- Directions
Print the records below from the line containing "350) label: Search" up to and including the line containing "130) label: Комплектующие". Reproduce each one without any change.
☆ ☆ ☆
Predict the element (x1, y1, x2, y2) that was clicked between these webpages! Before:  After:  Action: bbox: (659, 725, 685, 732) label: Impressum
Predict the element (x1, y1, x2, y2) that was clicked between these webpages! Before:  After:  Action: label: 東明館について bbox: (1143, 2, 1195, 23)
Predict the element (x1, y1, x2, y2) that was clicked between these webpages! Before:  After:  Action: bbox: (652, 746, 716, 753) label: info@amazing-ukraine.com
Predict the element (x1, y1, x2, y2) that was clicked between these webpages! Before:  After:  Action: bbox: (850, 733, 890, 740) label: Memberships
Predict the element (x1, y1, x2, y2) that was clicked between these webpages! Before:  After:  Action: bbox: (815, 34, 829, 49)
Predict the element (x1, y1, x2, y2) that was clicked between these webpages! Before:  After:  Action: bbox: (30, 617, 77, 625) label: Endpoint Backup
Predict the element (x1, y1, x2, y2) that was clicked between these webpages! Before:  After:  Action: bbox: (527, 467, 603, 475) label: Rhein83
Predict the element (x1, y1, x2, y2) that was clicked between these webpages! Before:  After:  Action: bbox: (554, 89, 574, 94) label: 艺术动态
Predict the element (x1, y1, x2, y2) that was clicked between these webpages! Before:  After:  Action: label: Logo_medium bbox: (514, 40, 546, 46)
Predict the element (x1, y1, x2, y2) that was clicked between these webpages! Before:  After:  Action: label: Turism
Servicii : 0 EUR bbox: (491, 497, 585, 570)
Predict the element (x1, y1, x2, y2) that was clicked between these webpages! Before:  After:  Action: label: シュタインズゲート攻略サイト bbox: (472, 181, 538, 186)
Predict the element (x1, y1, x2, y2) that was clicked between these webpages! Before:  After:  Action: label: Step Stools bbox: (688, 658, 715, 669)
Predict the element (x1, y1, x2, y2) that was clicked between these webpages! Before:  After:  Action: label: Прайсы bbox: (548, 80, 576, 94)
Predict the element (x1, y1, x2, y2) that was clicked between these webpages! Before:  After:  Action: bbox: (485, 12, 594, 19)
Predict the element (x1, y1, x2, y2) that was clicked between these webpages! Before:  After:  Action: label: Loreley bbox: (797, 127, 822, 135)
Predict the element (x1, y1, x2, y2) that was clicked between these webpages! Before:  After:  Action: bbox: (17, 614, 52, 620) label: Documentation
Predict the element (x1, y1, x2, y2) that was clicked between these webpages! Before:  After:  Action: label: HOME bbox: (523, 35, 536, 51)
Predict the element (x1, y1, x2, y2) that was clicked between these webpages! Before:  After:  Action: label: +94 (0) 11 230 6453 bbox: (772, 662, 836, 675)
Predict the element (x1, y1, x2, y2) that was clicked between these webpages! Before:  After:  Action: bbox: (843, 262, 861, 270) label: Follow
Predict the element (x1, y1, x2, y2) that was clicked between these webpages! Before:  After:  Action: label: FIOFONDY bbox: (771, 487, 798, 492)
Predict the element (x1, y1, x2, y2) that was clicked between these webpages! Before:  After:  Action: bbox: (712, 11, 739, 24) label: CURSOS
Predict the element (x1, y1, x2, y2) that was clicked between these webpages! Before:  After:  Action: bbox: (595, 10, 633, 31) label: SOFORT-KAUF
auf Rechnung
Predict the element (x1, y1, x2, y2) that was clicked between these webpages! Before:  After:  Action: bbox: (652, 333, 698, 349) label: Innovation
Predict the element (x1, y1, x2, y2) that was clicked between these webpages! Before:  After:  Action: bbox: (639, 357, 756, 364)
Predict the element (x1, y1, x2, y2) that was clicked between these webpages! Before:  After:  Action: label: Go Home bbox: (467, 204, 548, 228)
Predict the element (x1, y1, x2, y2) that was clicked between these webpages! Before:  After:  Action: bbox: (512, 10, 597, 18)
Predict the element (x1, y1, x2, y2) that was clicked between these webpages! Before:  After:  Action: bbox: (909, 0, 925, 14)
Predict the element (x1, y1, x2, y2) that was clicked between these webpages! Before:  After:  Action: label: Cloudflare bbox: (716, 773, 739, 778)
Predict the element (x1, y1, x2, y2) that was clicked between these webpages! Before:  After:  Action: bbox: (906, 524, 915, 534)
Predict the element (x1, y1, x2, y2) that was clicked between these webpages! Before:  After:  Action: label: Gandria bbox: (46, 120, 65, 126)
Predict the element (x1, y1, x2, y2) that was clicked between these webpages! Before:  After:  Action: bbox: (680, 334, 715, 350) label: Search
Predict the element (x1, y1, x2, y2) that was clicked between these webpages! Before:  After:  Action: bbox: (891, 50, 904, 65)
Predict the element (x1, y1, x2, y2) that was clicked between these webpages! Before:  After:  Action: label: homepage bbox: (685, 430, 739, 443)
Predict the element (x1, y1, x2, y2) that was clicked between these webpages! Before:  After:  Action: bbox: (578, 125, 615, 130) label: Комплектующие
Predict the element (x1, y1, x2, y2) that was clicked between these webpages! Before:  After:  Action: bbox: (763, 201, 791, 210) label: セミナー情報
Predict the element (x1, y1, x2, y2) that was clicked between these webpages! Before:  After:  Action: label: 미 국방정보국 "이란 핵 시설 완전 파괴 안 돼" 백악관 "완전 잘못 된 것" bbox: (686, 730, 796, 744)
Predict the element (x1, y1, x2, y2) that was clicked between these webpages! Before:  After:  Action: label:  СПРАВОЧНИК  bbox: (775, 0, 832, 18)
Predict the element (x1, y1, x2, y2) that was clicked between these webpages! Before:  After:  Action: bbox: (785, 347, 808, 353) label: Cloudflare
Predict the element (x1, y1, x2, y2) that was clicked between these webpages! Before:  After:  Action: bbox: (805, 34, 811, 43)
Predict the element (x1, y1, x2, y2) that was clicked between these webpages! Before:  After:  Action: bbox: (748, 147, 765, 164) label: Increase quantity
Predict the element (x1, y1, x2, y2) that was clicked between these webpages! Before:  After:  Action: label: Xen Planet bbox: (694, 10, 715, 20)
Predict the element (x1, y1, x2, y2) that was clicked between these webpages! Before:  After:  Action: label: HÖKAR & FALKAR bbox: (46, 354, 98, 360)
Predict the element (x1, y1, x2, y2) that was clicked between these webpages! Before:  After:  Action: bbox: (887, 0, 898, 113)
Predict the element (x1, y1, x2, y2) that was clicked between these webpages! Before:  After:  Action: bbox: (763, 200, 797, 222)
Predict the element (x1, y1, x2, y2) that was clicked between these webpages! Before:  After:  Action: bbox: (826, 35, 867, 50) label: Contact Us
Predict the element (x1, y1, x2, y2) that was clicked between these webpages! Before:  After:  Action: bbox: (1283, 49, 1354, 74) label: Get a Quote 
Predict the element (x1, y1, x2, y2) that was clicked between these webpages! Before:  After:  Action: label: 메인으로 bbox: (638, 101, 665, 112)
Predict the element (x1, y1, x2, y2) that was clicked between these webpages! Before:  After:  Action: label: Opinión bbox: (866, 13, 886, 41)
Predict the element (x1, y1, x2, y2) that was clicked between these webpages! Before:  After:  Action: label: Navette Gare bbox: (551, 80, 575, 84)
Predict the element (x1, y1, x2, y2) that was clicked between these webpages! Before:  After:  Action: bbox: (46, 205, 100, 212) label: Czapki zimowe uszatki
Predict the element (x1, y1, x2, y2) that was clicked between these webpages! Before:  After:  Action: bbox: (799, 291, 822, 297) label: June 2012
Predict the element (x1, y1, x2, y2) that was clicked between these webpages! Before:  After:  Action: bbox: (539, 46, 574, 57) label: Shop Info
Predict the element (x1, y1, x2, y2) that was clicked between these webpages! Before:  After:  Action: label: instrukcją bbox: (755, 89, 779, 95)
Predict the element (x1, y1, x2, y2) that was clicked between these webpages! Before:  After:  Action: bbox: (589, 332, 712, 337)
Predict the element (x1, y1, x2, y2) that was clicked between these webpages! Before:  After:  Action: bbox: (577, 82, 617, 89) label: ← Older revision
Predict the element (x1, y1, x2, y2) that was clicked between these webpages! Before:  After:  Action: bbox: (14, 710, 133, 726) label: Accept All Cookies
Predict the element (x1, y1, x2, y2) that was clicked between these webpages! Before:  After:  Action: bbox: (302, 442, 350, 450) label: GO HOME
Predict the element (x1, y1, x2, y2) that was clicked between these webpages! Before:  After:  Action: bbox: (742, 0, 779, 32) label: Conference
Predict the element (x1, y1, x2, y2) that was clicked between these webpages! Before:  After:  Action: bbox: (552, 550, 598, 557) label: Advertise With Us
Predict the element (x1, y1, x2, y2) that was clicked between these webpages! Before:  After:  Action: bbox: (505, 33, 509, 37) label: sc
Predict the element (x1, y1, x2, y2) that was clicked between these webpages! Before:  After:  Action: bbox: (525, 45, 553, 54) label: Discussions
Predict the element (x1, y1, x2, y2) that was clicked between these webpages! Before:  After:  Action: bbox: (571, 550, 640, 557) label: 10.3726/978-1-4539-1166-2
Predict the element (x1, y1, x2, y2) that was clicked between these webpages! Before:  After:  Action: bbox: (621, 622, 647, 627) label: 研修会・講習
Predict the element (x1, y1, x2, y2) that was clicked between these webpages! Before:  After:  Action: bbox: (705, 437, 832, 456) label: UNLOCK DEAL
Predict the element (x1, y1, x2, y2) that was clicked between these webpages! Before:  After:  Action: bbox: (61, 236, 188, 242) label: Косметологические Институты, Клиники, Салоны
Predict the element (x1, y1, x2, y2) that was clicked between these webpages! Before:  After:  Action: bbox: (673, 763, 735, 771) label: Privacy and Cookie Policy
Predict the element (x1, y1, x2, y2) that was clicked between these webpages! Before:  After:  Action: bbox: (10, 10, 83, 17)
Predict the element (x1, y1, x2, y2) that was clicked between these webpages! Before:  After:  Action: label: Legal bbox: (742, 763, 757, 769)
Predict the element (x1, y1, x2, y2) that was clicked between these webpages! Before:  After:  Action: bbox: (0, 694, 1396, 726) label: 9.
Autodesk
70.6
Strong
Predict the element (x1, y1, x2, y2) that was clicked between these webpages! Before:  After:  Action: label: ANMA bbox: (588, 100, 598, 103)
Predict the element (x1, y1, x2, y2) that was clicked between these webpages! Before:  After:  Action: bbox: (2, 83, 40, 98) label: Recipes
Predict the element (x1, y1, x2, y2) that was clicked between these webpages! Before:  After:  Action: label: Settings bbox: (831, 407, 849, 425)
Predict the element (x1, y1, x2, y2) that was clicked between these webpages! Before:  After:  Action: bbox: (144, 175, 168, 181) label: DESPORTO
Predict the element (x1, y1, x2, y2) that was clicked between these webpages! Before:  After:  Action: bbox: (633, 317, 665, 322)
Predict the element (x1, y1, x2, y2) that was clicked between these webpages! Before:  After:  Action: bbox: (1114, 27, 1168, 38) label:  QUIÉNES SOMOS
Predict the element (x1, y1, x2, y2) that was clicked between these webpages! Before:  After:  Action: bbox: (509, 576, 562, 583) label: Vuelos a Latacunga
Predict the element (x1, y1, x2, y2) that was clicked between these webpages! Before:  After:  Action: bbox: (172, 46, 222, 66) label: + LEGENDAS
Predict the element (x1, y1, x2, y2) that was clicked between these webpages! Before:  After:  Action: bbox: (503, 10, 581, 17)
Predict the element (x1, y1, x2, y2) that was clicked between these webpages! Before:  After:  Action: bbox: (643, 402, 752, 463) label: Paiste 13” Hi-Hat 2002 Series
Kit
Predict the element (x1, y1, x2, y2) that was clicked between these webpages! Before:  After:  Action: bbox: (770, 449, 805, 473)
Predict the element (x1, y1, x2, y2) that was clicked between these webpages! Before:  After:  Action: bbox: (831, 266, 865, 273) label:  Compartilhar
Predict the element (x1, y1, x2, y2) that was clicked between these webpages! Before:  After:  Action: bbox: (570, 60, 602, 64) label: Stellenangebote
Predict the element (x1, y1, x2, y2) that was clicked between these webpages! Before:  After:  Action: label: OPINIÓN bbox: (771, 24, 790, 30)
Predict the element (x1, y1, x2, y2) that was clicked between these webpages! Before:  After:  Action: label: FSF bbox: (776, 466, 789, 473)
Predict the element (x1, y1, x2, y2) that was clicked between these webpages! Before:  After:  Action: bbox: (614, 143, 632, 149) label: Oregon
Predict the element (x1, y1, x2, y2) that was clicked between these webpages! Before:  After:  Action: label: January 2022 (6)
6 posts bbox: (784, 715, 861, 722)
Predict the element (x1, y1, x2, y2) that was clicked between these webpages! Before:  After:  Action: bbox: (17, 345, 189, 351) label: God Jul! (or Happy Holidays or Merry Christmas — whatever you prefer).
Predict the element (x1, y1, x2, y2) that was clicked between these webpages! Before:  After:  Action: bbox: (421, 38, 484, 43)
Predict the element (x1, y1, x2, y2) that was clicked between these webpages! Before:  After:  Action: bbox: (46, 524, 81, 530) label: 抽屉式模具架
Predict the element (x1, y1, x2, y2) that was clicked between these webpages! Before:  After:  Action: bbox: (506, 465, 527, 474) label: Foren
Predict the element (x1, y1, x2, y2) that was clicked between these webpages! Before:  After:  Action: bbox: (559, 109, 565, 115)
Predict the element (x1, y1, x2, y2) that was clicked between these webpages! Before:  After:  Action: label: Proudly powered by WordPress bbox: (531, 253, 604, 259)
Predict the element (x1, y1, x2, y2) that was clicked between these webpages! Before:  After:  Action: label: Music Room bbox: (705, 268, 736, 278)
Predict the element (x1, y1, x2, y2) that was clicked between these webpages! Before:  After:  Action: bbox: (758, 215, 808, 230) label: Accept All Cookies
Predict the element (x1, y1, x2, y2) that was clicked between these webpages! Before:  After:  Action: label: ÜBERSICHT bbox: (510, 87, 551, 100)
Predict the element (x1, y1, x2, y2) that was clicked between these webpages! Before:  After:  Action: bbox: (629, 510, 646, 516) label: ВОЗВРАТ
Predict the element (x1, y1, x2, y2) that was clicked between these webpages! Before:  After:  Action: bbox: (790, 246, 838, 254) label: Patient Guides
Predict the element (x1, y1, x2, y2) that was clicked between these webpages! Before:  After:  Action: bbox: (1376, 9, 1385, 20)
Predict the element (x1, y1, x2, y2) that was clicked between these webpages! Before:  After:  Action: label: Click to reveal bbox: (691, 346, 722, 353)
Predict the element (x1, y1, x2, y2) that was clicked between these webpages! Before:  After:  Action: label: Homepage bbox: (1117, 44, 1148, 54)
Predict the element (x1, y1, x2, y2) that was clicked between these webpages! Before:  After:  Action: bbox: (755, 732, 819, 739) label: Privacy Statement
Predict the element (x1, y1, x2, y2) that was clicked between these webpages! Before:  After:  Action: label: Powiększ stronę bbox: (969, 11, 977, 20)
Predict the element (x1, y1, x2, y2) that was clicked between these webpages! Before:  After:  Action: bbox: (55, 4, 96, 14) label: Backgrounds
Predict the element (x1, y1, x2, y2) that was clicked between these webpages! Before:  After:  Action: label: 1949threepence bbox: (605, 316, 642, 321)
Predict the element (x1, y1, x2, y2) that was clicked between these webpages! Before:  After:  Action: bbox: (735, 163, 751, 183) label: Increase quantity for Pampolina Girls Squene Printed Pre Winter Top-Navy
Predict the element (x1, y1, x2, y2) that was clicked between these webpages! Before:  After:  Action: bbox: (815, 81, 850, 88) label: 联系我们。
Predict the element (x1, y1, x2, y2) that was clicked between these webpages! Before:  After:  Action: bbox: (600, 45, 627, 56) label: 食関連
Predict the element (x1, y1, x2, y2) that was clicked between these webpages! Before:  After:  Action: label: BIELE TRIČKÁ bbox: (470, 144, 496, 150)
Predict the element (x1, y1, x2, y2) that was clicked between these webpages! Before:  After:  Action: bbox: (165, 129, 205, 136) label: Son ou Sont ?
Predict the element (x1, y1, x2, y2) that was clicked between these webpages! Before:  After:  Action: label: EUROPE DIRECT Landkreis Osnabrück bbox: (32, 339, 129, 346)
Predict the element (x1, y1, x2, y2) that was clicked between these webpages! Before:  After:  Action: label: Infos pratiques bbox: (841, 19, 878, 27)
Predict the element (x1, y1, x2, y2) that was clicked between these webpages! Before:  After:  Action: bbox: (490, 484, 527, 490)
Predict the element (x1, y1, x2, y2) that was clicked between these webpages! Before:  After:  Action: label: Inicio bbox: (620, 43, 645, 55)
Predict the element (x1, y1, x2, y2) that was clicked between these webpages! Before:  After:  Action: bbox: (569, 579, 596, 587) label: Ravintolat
☆ ☆ ☆
- Response to the exercise
Predict the element (x1, y1, x2, y2) that was clicked between these webpages! Before:  After:  Action: bbox: (680, 334, 715, 350) label: Search
Predict the element (x1, y1, x2, y2) that was clicked between these webpages! Before:  After:  Action: bbox: (891, 50, 904, 65)
Predict the element (x1, y1, x2, y2) that was clicked between these webpages! Before:  After:  Action: label: homepage bbox: (685, 430, 739, 443)
Predict the element (x1, y1, x2, y2) that was clicked between these webpages! Before:  After:  Action: bbox: (578, 125, 615, 130) label: Комплектующие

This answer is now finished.